Many of the caterpillars and adults are active during the daytime, but most species of this taxon are night-flying. Moths are attracted by light, but one species, Borearctia menetriesii, never comes to the light. Basking to accelerate digestion is common in the larval stages, and social behaviour may range from solitary to gregarious. Like most Lepidoptera, larvae produce a small silk pad before each moult, in which their prolegs are engaged.

If disturbed, woolly bear caterpillars roll into a tight spiral or drop from their perch suspended by a strand of silk. Isabella tiger moths (Pyrrharctia isabella) overwinter in the caterpillar stage. They can survive freezing at moderate subzero temperatures by producing a cryoprotectant chemical.
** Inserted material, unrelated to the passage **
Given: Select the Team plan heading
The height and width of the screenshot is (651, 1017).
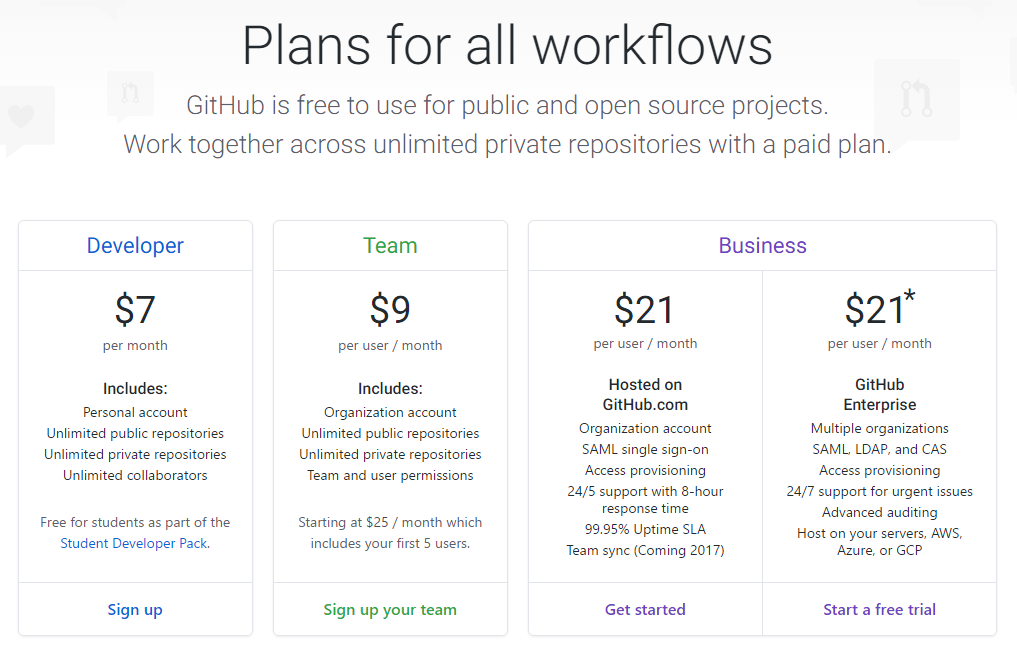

The larvae of another species, Phragmatobia fuliginosa, may be found on snow seeking a place to pupate. Species in Arctic and temperate belts overwinter in the larval stage.

Some tiger moths produce ultrasonic clicks in response to the echolocation of bats to protect themselves.

Many species are polyphagous in the larval stage. Monophagous species, such as the cinnabar moth (Tyria jacobaeae), are scarce.

Although abundant, few species in this subfamily are of economic importance. Even the fall webworm, an abundant and highly polyphagous tree-feeding species that has spread from North America to Asia and Europe, does not do lasting damage to healthy hosts.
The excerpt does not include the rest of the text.